25 anni senza Domenico Modugno, l’arcitaliano curioso

Il 6 agosto 1994 finiva una storia lunghissima, iniziata con un ragazzo intraprendente del sud che scappa al nord in cerca di fortuna di nascosto dal padre. E che la troverà, eccome

E certo in questa occasione parlare ancora di incanto sarebbe comodo, insomma indugiare sulla solita faccenda del Modugno straordinario che in quel Sanremo del 1958 cantando “Nel blu dipinto di blu” e spalancando le braccia di fronte a un pubblico che gli varrà 800.000 copie vendute a fine anno solo in Italia (e 22 milioni, ripeto, 22 milioni nella totalità delle vendite sul pianeta), incantò, appunto, la nazione: oh, come la incantò! Tuttavia sarebbe anche davvero ingeneroso cucire a un artista di questo calibro e di questa prodigiosa ancorché inedita multiformità la sola giacca – naturalmente celeste – della magia e della malìa. Quello che è stato Domenico Modugno in grande parte sembra sfugga ancora oggi alla sua vulgata, a una narrazione immobile che lo racconta cantantone fimminaru in generico accento del sud tra una canzone che parla di pesci, una tarantella fake in aria napoletaneggiante e una bella ballatona d’amor svenevole in forma di serenata o da prestare durante la parentesi musicale più intima di un matrimonio di sette ore con quattrocento invitati.
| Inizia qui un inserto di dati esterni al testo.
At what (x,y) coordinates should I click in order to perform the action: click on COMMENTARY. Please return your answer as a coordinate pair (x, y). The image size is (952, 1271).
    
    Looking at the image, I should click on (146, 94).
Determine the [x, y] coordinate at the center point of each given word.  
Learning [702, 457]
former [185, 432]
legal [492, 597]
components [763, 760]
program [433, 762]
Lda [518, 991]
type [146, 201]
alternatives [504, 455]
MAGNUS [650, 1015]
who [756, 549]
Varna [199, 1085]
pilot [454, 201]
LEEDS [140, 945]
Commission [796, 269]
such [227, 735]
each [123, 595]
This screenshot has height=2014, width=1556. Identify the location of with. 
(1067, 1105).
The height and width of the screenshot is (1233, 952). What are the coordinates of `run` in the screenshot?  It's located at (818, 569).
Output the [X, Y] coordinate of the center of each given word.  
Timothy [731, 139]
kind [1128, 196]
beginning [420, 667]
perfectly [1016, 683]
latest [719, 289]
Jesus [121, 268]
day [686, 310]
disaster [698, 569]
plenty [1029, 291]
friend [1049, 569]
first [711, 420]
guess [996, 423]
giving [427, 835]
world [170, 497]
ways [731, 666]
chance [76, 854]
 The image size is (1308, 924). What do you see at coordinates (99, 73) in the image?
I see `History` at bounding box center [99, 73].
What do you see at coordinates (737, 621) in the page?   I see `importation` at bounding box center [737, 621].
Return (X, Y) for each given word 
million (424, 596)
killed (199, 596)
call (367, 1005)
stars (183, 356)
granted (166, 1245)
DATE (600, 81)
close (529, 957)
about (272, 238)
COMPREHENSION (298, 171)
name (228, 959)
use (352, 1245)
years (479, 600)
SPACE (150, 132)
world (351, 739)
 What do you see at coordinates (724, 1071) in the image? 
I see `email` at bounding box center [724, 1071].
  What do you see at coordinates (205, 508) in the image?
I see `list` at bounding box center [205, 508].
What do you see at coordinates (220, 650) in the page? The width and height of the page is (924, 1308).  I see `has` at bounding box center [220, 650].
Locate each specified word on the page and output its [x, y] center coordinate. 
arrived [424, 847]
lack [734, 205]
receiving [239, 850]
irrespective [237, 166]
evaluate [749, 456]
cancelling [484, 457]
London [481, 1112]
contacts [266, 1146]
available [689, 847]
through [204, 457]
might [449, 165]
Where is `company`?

Modugno però, è evidente, non fu solo l’incantatore, l’anima del popolo che aspettava qualcuno che dopo romanze, romanzine e romanzette ancora in odor di melodramma lo facesse cantare a squarciagola, libero nell’abbraccio al mondo, usando la lingua di uso corrente, ma fu il primo grande lavoratore della canzone, il primo cantautore inteso come la modernità della canzone italiana intenderà questa figura: figura del fare canzone, cioè artigiana, ma pure ancora in grado di conservare l’afflato lirico, quell’indicibile che deve aleggiare sulla poesia, insomma quella morbida di culla del riconoscibile sovrannaturale lirico, dell’ispirazione, della potente rivelazione dell’emozione che incontra la ragione e si fa parola: testo musicabile, musica narrabile. A questo piano fa riferimento lui stesso quando, parlando della crisi delle vendite di metà anni ’60 si confiderà esplicitamente vittima di un blocco dello scrittore, con l’implicito d’essere dunque scrittore di canzoni: “per la prima volta non riuscivo più a comporre, a scrivere”.